How to Combine Variational Inference and MCMC and Get the Best of Both Worlds

Speaker :

Francisco J. R. Ruiz

Date :

February 4th 2020


Approximating the posterior of a probabilistic model is the central goal of Bayesian inference, being variational inference (VI) and Markov chain Monte Carlo (MCMC) two of the main inference tools. Each method enjoys its own advantages: MCMC is asymptotically exact, while VI runs typically faster and is amenable to amortization, which allows for further speed-up in latent variable models. In this talk, we present a method that combines MCMC and VI, leveraging the advantages of both inference approaches. Specifically, we improve the variational distribution by running a few MCMC steps. To make inference tractable, we introduce the variational contrastive divergence (VCD), a new divergence that replaces the standard Kullback-Leibler (KL) divergence used in VI. The VCD captures a notion of discrepancy between the initial variational distribution and its improved version (obtained after running the MCMC steps), and it converges asymptotically to the symmetrized KL divergence between the variational distribution and the posterior of interest. The VCD objective can be optimized efficiently with respect to the variational parameters via stochastic optimization. We show experimentally that optimizing the VCD leads to better predictive performance on two latent variable models: logistic matrix factorization and variational autoencoders (VAEs).

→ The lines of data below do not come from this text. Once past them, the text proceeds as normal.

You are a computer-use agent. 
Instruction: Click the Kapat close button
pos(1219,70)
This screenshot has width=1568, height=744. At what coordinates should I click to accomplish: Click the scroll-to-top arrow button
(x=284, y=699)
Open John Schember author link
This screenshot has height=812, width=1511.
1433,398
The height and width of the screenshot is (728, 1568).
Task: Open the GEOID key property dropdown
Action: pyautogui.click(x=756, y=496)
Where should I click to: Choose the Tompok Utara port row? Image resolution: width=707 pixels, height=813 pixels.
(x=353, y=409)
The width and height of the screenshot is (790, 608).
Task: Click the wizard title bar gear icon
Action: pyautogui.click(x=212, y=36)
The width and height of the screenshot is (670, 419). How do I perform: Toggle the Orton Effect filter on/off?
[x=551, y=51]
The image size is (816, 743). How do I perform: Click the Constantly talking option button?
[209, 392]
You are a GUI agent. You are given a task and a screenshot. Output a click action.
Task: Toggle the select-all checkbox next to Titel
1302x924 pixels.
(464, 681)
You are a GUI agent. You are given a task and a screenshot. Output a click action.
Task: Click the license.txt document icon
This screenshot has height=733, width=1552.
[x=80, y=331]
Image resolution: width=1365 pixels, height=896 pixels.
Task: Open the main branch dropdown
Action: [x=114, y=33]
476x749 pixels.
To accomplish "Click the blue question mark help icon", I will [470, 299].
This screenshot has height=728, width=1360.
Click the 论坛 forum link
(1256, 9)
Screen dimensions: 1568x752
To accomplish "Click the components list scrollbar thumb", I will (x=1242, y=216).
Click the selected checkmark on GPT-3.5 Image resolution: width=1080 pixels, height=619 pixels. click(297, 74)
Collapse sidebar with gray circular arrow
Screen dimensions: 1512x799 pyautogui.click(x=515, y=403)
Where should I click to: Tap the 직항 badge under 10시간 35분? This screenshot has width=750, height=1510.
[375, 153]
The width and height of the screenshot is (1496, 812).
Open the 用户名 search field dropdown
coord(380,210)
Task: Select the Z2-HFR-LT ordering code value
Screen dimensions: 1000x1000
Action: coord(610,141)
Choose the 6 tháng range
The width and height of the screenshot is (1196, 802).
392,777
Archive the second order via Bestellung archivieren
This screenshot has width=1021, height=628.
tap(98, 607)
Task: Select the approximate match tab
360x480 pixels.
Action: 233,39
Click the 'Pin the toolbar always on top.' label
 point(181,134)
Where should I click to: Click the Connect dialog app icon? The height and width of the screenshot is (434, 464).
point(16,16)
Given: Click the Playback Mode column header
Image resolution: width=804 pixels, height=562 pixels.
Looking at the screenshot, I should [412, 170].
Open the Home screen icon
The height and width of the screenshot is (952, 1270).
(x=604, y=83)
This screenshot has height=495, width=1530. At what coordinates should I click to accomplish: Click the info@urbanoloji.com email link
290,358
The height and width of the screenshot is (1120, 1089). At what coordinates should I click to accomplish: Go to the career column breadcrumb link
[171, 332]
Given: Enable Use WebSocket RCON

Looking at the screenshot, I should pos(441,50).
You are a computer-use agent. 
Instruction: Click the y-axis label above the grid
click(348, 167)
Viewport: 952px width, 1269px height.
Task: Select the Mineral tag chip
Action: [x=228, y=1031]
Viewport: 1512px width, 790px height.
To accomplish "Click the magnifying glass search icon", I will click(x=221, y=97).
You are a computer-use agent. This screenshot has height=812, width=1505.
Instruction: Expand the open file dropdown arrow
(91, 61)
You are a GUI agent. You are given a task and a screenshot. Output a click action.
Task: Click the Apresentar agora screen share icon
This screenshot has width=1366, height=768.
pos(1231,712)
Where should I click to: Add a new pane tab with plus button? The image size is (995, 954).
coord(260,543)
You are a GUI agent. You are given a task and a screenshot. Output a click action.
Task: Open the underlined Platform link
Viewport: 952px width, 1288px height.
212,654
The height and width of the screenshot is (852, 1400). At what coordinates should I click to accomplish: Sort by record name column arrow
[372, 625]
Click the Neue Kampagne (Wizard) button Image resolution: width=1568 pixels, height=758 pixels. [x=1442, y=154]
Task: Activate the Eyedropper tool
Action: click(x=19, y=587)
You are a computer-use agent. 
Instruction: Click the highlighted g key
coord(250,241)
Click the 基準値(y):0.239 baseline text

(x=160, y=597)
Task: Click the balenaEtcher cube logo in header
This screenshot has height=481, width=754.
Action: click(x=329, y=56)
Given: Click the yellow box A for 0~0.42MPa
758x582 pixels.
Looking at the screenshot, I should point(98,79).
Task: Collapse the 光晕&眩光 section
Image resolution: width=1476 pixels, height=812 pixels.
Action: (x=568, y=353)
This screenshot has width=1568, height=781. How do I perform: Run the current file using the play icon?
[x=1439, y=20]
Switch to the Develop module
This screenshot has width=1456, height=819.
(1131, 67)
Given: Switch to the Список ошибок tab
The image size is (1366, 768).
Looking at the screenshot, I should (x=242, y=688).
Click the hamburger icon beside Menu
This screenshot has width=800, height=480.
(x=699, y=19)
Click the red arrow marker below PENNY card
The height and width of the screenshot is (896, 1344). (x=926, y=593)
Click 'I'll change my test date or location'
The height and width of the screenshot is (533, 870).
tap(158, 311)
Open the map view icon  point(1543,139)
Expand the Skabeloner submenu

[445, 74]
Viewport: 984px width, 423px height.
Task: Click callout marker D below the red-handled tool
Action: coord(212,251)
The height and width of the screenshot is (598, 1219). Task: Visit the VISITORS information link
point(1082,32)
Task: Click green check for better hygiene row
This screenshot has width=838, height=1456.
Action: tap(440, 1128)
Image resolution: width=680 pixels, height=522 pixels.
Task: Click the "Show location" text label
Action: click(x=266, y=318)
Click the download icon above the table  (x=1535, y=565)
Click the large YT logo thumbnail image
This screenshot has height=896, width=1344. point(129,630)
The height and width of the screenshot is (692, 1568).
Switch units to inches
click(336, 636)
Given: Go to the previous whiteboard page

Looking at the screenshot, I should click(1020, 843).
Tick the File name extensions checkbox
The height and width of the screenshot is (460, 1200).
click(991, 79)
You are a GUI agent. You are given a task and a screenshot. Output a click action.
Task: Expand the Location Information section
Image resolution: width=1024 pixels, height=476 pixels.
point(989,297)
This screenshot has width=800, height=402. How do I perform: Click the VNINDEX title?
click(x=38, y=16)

Francisco J. R. Ruiz is a Research Scientist at DeepMind in London. Before joining DeepMind, he was a Postdoctoral Research Fellow in the Department of Computer Science at Columbia University and in the Engineering Department at the University of Cambridge, where he held a Marie-Skłodowska Curie Individual Fellowship in the context of the E.U. Horizon 2020 program. Francisco completed his Ph.D. in 2015 and M.Sc. in 2012, both from the University Carlos III in Madrid. His research is focused on statistical machine learning; in particular, his interests include: approximate Bayesian inference, probabilistic models for discrete data, topic modeling, generative models, and time series models.